ARTICLE>
The Voice of America (VOA) yesterday launched a new, five-day-a-week, half-hour English-language program for Zimbabwe called Studio 7.

The new program provides listeners with accurate, balanced world and U.S. news and information along with reports from Zimbabwe and the region. Health reports on subjects such as AIDS, polio, and child nutrition will be regular features.

The new program, which can be heard on shortwave and medium wave (AM) from 7:30 to 8:00 p.m. Zimbabwe time and on demand on the Internet at www.voanews.com/EnglishtoAfrica, provides listeners with accurate, balanced world and U.S. news and information along with reports from Zimbabwe and the region. Health reports on subjects such as AIDS, polio, and child nutrition will be regular features.

"Our new programming will be for all Zimbabweans," said VOA Director David Jackson. "We'll offer news and information about issues that matter to them and to their lives. Free, credible and unbiased information is sorely needed in Zimbabwe to counteract the government repression of media there."

The VOA Zimbabwe Broadcasting Project, which will eventually expand to one hour every day with programming in English, Shona, and Ndebele, is funded by a grant from the U.S. Agency for International Development (USAID).

WRITTEN PROBLEM 1>
According to the article on the VOA program Studio 7, what funds the VOA Zimbabwe Broadcasting Project?
WRITTEN PROBLEM 2>
Write the next part of the article on the VOA program Studio 7, picking up after its final sentence.
The items that come after this article have no connection to it.

EXCERPTED DATA>

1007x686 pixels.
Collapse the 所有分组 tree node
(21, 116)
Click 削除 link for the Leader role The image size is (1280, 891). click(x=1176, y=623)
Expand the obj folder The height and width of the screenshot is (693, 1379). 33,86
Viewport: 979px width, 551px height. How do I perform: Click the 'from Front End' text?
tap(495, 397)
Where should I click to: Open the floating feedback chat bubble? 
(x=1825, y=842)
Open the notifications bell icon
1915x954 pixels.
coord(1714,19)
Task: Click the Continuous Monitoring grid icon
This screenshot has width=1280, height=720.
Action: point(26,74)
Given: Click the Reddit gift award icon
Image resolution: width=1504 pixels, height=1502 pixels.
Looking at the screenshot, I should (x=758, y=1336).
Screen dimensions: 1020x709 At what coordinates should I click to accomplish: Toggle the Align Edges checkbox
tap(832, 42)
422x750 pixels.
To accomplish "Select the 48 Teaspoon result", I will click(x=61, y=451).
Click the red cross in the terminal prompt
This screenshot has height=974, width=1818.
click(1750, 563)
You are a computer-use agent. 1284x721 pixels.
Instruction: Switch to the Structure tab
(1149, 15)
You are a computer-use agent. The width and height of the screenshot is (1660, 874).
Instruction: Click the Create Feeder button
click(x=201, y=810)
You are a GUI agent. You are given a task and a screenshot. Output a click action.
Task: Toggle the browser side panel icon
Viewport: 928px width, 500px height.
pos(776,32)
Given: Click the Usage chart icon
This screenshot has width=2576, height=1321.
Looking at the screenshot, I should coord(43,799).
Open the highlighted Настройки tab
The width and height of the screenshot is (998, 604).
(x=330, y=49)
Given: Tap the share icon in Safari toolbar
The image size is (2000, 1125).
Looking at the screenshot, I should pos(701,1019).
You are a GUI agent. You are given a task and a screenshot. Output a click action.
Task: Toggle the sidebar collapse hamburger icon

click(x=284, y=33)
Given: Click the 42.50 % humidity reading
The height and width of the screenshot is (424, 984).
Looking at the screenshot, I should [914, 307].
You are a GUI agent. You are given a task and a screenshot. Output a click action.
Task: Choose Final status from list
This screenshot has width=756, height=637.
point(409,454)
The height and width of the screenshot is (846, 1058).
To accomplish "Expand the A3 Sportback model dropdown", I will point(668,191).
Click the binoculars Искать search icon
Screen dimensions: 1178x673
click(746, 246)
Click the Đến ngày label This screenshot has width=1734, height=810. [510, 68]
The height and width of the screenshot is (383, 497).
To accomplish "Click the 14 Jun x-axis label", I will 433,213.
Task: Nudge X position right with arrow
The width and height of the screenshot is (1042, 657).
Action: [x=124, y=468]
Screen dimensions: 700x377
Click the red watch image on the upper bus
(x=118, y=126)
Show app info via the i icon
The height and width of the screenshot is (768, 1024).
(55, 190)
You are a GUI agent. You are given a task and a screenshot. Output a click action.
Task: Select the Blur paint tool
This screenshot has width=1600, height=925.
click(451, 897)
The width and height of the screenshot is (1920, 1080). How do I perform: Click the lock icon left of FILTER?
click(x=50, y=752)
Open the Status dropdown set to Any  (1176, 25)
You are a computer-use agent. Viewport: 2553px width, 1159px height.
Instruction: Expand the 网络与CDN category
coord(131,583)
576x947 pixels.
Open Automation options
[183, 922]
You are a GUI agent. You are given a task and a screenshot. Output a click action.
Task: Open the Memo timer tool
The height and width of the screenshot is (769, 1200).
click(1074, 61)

EXPECTED ANSWER 1>
A grant from the U.S. Agency for International Development (USAID).

EXPECTED ANSWER 2>
VOA has hired a group of journalists specifically for the project, including Ray Choto, one of Zimbabwe's best known print journalists. Mr. Choto, formerly the principal reporter for the Standard newspaper in Harare, was arrested in 1999 for allegedly violating Zimbabwe's Law and Order Act, which prohibited journalists from writing and publishing information "likely to cause alarm and despondency among members of the public."

VOA, which first went on the air in February 24, 1942, is a multimedia broadcasting service funded by the U.S. government. VOA broadcasts more than 1,000 hours of news, information, educational, and cultural programming every week to a worldwide audience of 94 million people. Programs are produced in English and 52 other languages.